■ Passage to read
□ □ □ □ □ □ □

# EQR - EQ Resources



## Trader Paul (25 January 2008)

Hi folks,

III ... expecting a positive move next week, that may take the market
by surprise ... ???

..... ideally, a bounce off 17 cents would make sense for chartists,
while astrotraders are expecting 3 favourable cycles, particularly
around 30012008 and 01022008 (finance-related???) ..... 

III chart attached.

have a great day

  paul


----------



## reeftip (4 February 2012)

The Tungsten space is one I like as there is strong demand and not a hell of a lot of it.

Production will start in March.

They have an off- take agreement letter of intent with Mitsubishi 

No need to dig anything up for the next couple of years – All they have to do is process  tailings

Recent drilling has revealing a much larger deposit than was first disclosed.  There should be an updated JORC by Easter. 

Has a 20% stake in FRY – a gold & copper explorer.

Has an IPO ready to go for 4 or its gold tenements called Gossan Hill - GSN. I believe they will retain 25% stake in this one.

They own several other tenements around the place for future development or JVs.

Talk of a small capital raising, a delay and cost overrun in finishing the production plant as well as a change in CEO has caused a recent retracement in share price.

Disclosure: I bought some last week


----------



## reeftip (4 February 2012)

Edit the previous post FRY is copper and Zinc and
not copper & gold.
The code for Gossen Hill is GOS.


----------



## reeftip (14 March 2012)

9 cents options allocated next week.

Production to start in 2 weeks, so anyone who wants into this one - now 
would be a good time.

Management has invited all shareholders for a site tour and a drink.

Warret Buffett will not touch gold, but he just bought a tungsten mine(not this one)


----------



## piggybank (9 October 2014)

I was sent this unfinished commentary from a friend of mine yesterday. However, unusually he didn't send me an internet address to read the finish of the article. Given that Joe (Blow), you are more than welcome to remove it if you are concerned about it.

*Mitsubishi Signs Off On Funding*

Carbine Tungsten has announced that its key project partner in Mitsubishi has completed its due diligence and has signed off funding of the project. The funding will see the company now move to advance the first phase of the development of the Mt Carbine tungsten project in Queensland.

Mitsubishi has completed its due diligence's of the Mt Carbine project and has agreed to advance the company US$15 million including the prepayment advance of US$1.0 million. The advance will be secured by a 2.7% equity interest at the project level in the Mt Carbine project. Negotiations to finalize the loan details and signoff are now underway, with completion expected during the current month. We consider the funding sign off to be a major milestone in the company’s push to develop its Mt Carbine tungsten project.

The funds will be used to advance the company’s stage one development of the Mt Carbine tungsten deposit. The stage 1 development of Mt Carbine will involve the company mining the ore stockpiles accumulated from the old mining activities conducted on site. The stage 1 development of Mt Carbine is expected to have a capital cost of A$15 million and initially process 1.5 million tonnes of ore per annum to produce approximately 78,500 metric tonne units (mtu) per annum (a mtu is equivalent to ten kilograms of tungsten).

□ □ □ □ □ □ □

■ Data section
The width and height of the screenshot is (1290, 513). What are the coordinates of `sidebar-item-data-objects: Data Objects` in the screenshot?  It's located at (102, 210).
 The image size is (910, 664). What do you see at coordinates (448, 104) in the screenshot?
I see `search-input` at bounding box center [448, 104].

□ □ □ □ □ □ □

■ Tasks to perform
[A] In the EQR forum thread, what equity interest at the project level secures Mitsubishi's advance?
[B] Translate this sentence from the EQR forum thread into Spanish: "Management has invited all shareholders for a site tour and a drink."
[C] Summarize the EQR forum thread in two sentences.

■ Results for the exercise
[A] A 2.7% equity interest in the Mt Carbine project.

[B] La dirección ha invitado a todos los accionistas a una visita al emplazamiento y a una copa.

[C] The EQR forum thread opens with a 2008 post expecting a positive move and a possible bounce off 17 cents. Later posts describe a tungsten venture with a Mitsubishi off-take letter of intent and production from processing tailings, then share commentary reporting that Mitsubishi completed its due diligence and agreed to advance US$15 million for stage one of the Mt Carbine tungsten project in Queensland.